Department of Neuromuscular Disorders, Institute of Neurology, University College London, London, UK.
Department of Molecular Genetics, National Center for Biotechnology, Nur-Sultan, Kazakhstan.
Mol Genet Genomic Med. 2021 Jun;9(6):e1671. doi: 10.1002/mgg3.1671. Epub 2021 Apr 5.
Knowledge of the genetic background of many human diseases is currently lacking from genetically undiscovered regions, including Central Asia. Kazakhstan is the first Central Asian country where the genetic studies of Parkinson's disease (PD) have been emerging since it had become a member of the International Parkinson Disease Genomics Consortium. Here we report on the results of whole-exome sequencing (WES) in 50 young-onset PD (YOPD) cases from Kazakhstan.
WES was performed on 50 unrelated individuals with YOPD from Kazakhstan. Exome data were screened for novel/ultra-rare deleterious variants in known and candidate PD genes. Copy number variants and small indels were also called.
Only three cases (6%) were found to be positive for known PD genes including two unrelated familial PD cases with LRRK2 p.(Arg1441Cys) and one case with a homozygous pathogenic PRKN p.(Arg84Trp) variant. Four cases had novel and ultra-rare variants of uncertain significance in LRRK2, DNAJC13, and VPS35. Novel deleterious variants were found in candidate Mendelian PD genes including CSMD1, TNR, EIF4G1, and ATP13A3. Eight cases harbored the East Asian-specific LRRK2 p.(Ala419Val) variant.
The low diagnostic yield in our study might imply that a significant proportion of YOPD cases in Central Asia remains unresolved. Therefore, a better understanding of the genetic architecture of PD among populations of Central Asian ancestry and the pathogenicity of numerous rare variants should be further investigated. WES is a valuable technique for large-scale YOPD genetic studies in Central Asia.

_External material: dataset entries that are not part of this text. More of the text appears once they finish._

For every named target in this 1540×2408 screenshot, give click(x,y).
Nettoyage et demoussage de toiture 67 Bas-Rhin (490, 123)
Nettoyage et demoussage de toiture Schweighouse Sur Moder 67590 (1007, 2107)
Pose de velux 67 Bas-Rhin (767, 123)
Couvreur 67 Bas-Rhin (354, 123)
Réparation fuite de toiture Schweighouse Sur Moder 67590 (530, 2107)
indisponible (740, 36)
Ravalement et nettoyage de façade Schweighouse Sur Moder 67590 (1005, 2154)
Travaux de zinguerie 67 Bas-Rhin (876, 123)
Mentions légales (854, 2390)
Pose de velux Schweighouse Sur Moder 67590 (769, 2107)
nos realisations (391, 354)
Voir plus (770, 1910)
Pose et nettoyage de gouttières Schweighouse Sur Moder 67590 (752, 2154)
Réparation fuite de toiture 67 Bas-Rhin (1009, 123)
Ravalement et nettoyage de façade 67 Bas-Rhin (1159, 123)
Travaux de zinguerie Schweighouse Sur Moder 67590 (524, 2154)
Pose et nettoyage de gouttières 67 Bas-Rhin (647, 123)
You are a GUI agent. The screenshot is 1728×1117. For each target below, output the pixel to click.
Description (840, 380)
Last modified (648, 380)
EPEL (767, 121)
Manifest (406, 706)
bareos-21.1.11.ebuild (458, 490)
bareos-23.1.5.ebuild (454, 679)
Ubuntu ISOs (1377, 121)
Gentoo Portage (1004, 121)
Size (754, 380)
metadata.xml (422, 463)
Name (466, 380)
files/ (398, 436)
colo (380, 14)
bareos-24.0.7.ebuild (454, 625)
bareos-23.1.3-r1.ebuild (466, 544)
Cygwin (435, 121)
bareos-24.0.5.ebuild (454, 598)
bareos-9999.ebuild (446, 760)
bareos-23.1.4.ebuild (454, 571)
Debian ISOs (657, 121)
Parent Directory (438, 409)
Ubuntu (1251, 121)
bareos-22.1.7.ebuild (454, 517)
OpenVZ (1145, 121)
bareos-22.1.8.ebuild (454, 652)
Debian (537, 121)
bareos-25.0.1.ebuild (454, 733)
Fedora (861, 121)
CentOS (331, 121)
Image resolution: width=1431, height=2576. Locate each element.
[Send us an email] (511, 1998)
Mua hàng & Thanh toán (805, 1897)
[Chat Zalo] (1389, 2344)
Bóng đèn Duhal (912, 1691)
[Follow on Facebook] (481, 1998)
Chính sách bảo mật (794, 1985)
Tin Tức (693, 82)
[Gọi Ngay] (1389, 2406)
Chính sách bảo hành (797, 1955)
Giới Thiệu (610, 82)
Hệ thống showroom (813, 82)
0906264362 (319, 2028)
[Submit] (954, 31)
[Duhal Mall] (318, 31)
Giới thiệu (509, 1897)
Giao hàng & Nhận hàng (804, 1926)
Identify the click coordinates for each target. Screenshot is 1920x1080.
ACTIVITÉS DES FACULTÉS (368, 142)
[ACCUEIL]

目前,包括中亚在内的遗传未发现区域缺乏许多人类疾病的遗传背景知识。哈萨克斯坦是自加入国际帕金森病基因组学联盟以来,首个开展帕金森病(PD)遗传研究的中亚国家。在此,我们报告了对 50 例哈萨克斯坦早发性 PD(YOPD)病例进行全外显子组测序(WES)的结果。
对 50 例来自哈萨克斯坦的无血缘关系的 YOPD 个体进行了 WES。在外显子数据中筛选已知和候选 PD 基因中的新型/超罕见有害变异。还对拷贝数变异和小的插入缺失进行了检测。
仅发现 3 例(6%)为已知 PD 基因阳性,包括 2 例无血缘关系的家族性 PD 病例,其 LRRK2 基因 p.(Arg1441Cys)和 1 例 PRKN 基因纯合致病性 p.(Arg84Trp)变异。4 例在 LRRK2、DNAJC13 和 VPS35 中发现新型和超罕见意义不明的变异。在候选孟德尔 PD 基因中发现了新型有害变异,包括 CSMD1、TNR、EIF4G1 和 ATP13A3。8 例携带东亚特异性 LRRK2 p.(Ala419Val)变异。
本研究中的低诊断率可能意味着中亚地区相当一部分 YOPD 病例仍未得到解决。因此,需要进一步了解中亚人群 PD 的遗传结构以及大量罕见变异的致病性。WES 是中亚地区大规模 YOPD 遗传研究的一种有价值的技术。